── Source information

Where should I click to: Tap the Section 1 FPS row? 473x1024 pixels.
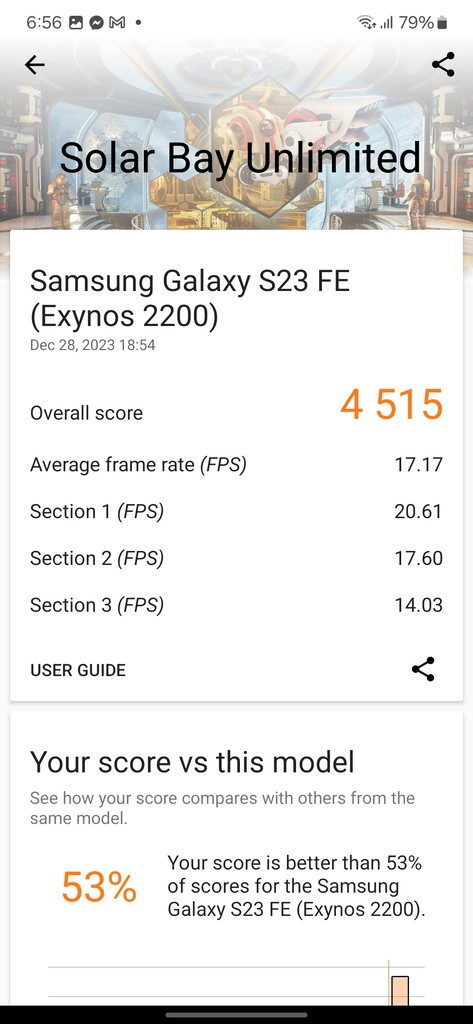tap(236, 511)

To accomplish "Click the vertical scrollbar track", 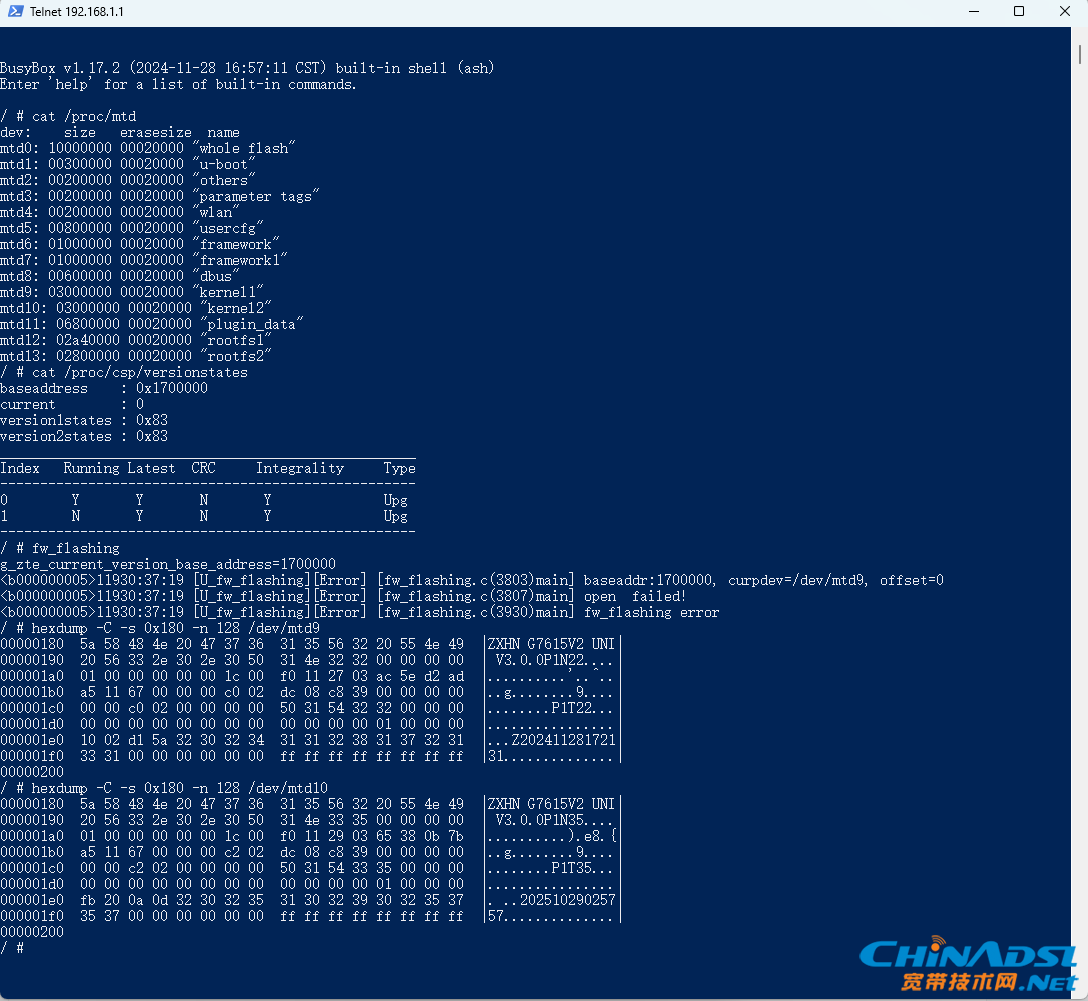I will pyautogui.click(x=1081, y=500).
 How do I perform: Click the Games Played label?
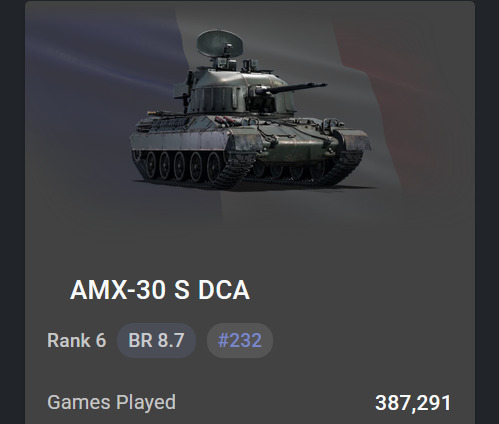click(x=111, y=402)
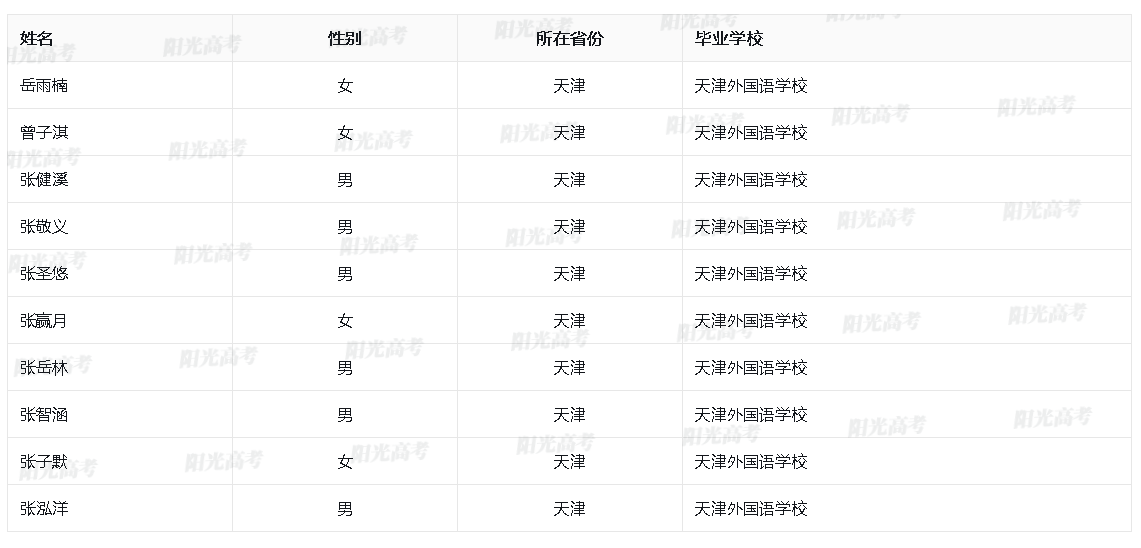Click the name 张敬义
1141x548 pixels.
pos(44,227)
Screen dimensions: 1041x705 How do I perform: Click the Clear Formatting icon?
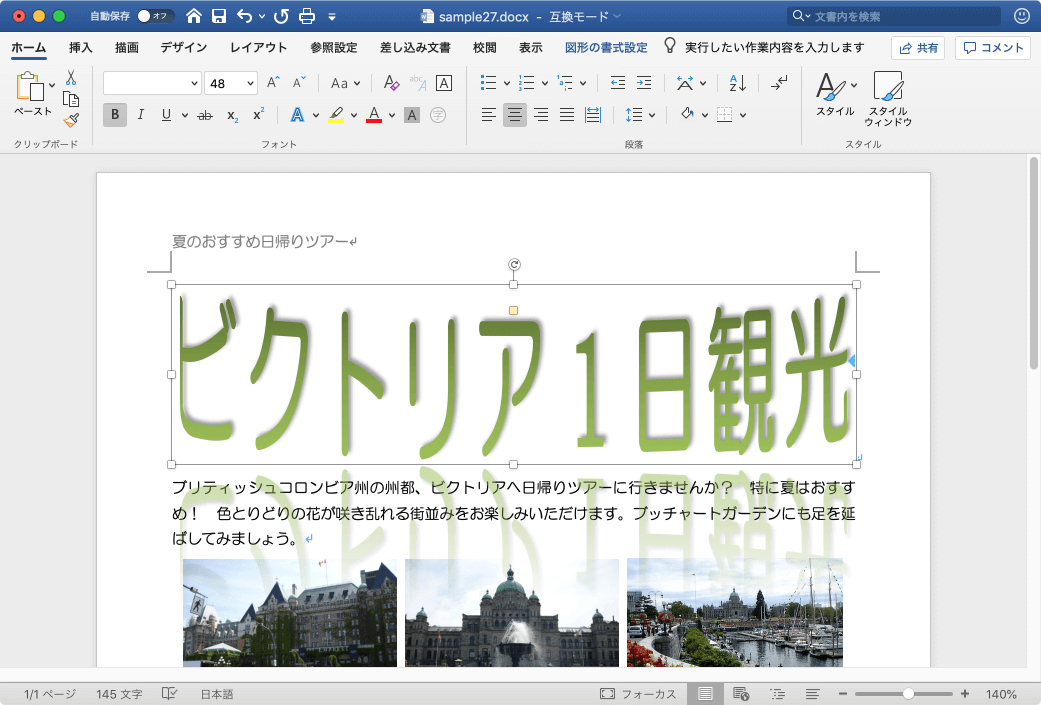coord(391,83)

────

# Assignment:
Retype exactly, and only, the lines from the one containing "Screen dimensions: 1041x705" through the end of the records above. Pictures stay out of the copy.

# Result for this exercise:
Screen dimensions: 1041x705 How do I perform: Click the Clear Formatting icon?
coord(391,83)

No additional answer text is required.